The 7-foot, nearly 300-pound beast out of Ohio State missed his rookie season to rehab from microfracture surgery in his right knee. He returned in year 2 and played 21.5 minutes per game, but knee issues again caused him to miss plenty of games. After one more promising but injury-shortened season, Oden then had a string of surgeries that essentially ended his NBA career. He played just 212 more minutes in an NBA jersey in a minor role with the Miami Heat.
Oden’s second season was his best. Per 36 minutes, he averaged 16.7 points, 12.8 rebounds and 3.4 blocks per game with a fantastic 64.7 true-shooting percentage.
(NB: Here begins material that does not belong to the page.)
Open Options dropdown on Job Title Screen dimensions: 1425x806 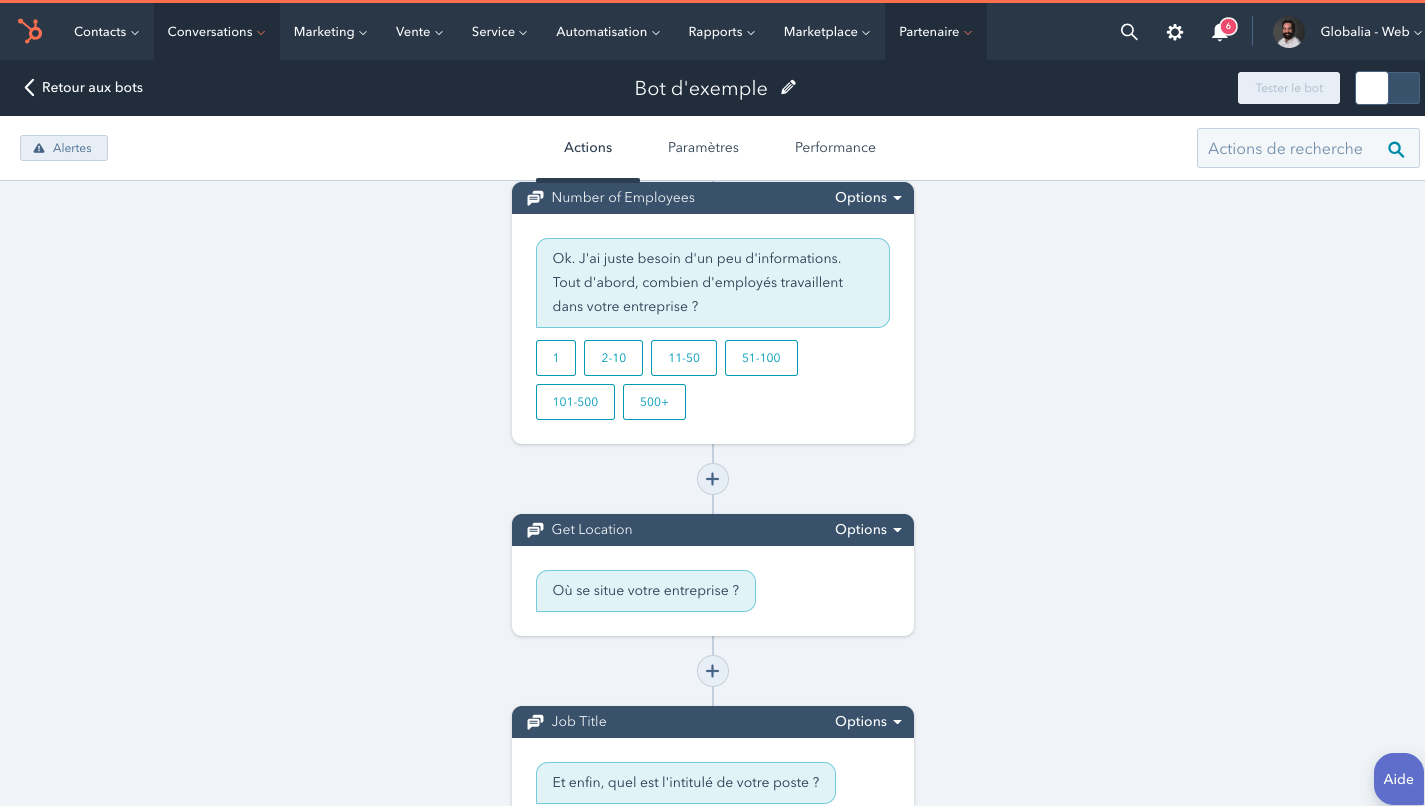tap(867, 722)
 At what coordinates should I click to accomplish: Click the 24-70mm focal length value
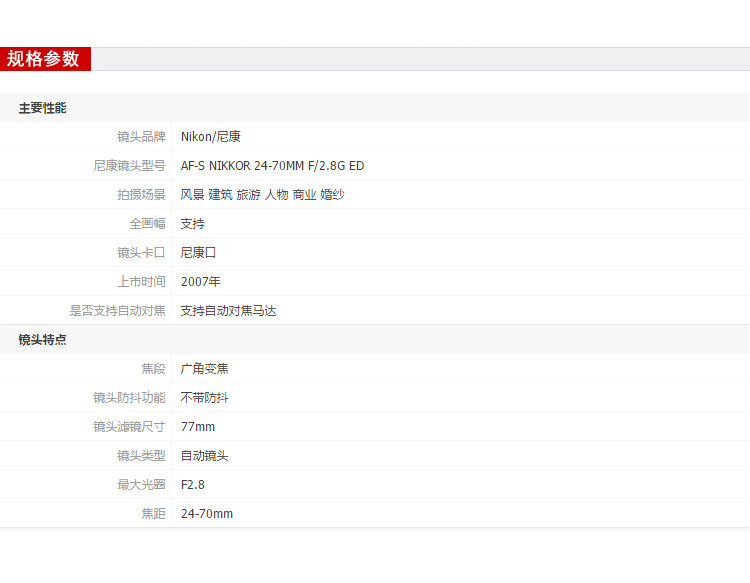[207, 514]
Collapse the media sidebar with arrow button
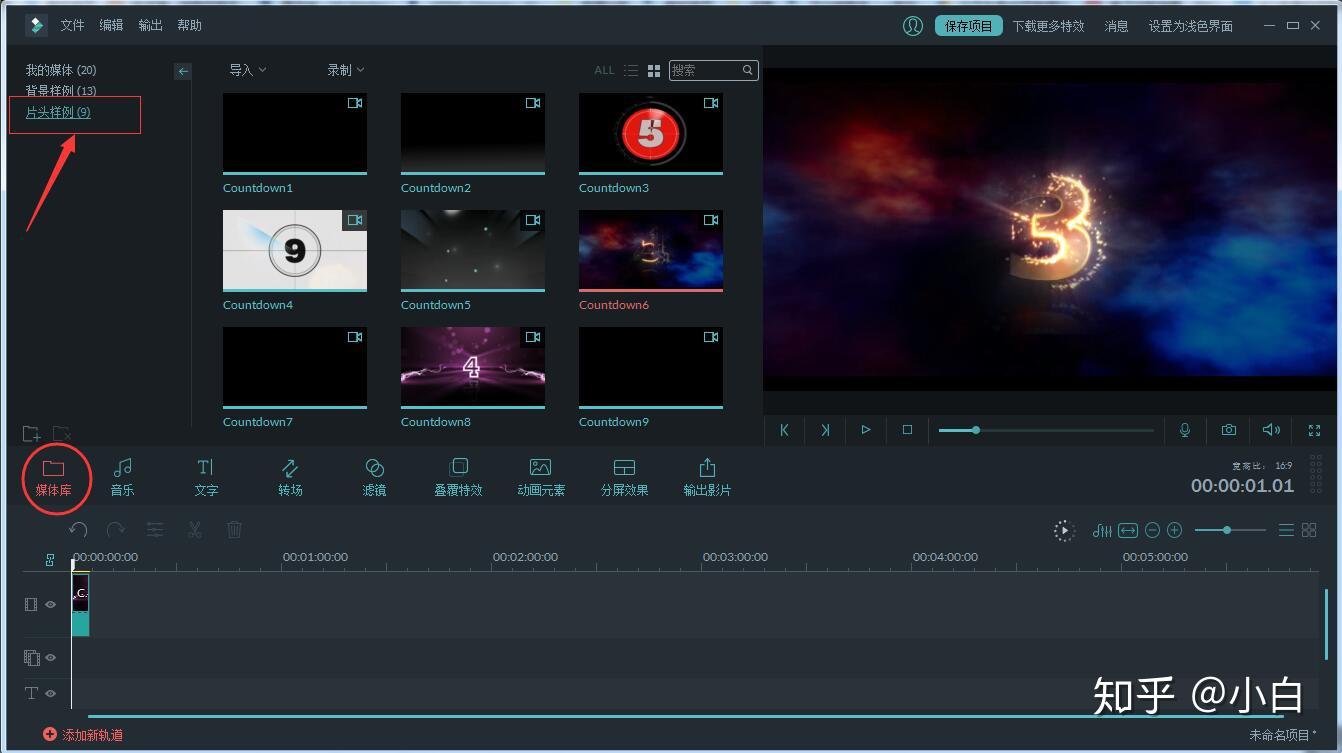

Comparisons to Hall of Fame center Shaquille O’Neal were certainly fair for Oden. When fully healthy, his combination of size, speed and strength was unreal and he knew how to maneuver his body around the basket on both ends of the floor.
1. F Len Bias
Drafted No. 2 overall in 1986 by the Boston Celtics
The Celtics had one of the greatest seasons in NBA history in 1985-86. The squad won 67 regular season games and went 15-3 in the playoffs to secure its third title in six years. Just nine days after Boston clinched its 1986 title, the rich got richer when the Celtics tabbed Bias out of Maryland with the second overall pick in the NBA draft.
Just two days later, the 22-year-old forward tragically passed away from a cocaine overdose. The news was a total shock to everyone. Bias was a 6’8” forward with elite athleticism, great strength and a reliable outside jumper. Some people compared him to a bigger Michael Jordan with a better outside shot.
While the MJ comparison is probably a bit hyperbolic, I have no doubt he would have been a perennial All-Star in the NBA. He might have been able to prolong the Celtics’ dynasty through the 1990s. The fact that Bias has no NBA games to his name makes his the greatest “what-if” career in NBA history.